Print the first line of the data below and every one after it, through the line containing "is (462, 450).", exactly as written.
*** Begin section ***
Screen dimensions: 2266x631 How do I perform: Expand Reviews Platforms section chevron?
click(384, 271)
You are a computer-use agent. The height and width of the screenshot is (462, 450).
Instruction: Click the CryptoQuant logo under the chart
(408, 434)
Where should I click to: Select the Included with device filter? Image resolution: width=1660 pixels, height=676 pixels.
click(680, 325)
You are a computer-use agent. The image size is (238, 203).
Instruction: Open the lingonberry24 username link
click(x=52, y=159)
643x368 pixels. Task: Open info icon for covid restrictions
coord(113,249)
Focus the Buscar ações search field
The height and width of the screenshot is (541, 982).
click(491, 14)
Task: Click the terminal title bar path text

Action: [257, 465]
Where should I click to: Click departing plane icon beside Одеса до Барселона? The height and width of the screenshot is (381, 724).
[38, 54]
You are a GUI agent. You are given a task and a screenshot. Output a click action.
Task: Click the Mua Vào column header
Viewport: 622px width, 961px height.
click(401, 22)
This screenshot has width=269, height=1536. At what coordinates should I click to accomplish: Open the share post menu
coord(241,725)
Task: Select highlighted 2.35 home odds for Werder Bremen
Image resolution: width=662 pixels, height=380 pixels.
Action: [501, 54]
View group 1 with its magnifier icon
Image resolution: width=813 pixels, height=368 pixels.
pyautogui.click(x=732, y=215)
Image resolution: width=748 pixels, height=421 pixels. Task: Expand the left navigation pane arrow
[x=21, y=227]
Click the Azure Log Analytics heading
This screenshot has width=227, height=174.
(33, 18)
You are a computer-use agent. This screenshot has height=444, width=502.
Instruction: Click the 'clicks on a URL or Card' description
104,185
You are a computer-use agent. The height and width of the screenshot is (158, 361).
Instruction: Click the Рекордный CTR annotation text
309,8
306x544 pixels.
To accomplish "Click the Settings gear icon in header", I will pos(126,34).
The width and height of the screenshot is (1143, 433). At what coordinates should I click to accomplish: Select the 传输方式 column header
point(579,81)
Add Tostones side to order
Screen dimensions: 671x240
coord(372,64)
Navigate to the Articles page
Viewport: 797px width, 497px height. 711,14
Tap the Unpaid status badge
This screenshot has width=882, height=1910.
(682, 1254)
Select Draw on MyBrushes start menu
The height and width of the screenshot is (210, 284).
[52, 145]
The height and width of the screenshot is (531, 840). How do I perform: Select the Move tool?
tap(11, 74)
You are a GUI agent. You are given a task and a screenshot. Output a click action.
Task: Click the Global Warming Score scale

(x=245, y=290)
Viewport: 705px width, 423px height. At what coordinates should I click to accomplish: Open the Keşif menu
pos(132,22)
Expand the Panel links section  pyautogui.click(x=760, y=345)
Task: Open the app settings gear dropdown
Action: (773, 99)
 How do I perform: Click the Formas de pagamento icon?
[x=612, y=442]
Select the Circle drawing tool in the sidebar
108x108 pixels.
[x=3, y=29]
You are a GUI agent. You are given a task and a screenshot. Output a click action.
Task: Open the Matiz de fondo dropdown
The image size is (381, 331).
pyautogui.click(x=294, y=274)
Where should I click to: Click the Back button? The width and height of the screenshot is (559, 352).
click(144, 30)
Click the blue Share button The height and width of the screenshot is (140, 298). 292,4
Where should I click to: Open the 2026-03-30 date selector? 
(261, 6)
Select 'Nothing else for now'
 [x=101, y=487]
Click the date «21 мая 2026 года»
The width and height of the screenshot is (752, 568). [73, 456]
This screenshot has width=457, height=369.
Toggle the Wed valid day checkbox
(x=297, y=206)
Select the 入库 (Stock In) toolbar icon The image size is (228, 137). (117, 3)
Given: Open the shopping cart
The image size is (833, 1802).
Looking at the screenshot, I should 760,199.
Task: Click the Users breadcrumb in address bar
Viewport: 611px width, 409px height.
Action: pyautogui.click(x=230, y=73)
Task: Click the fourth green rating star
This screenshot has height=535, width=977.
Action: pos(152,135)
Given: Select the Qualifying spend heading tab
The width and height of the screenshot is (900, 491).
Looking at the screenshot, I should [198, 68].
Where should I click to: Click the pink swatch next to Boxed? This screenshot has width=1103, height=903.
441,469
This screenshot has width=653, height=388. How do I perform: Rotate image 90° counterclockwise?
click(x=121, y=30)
*** End section ***
Output
Screen dimensions: 2266x631 How do I perform: Expand Reviews Platforms section chevron?
click(384, 271)
You are a computer-use agent. The height and width of the screenshot is (462, 450).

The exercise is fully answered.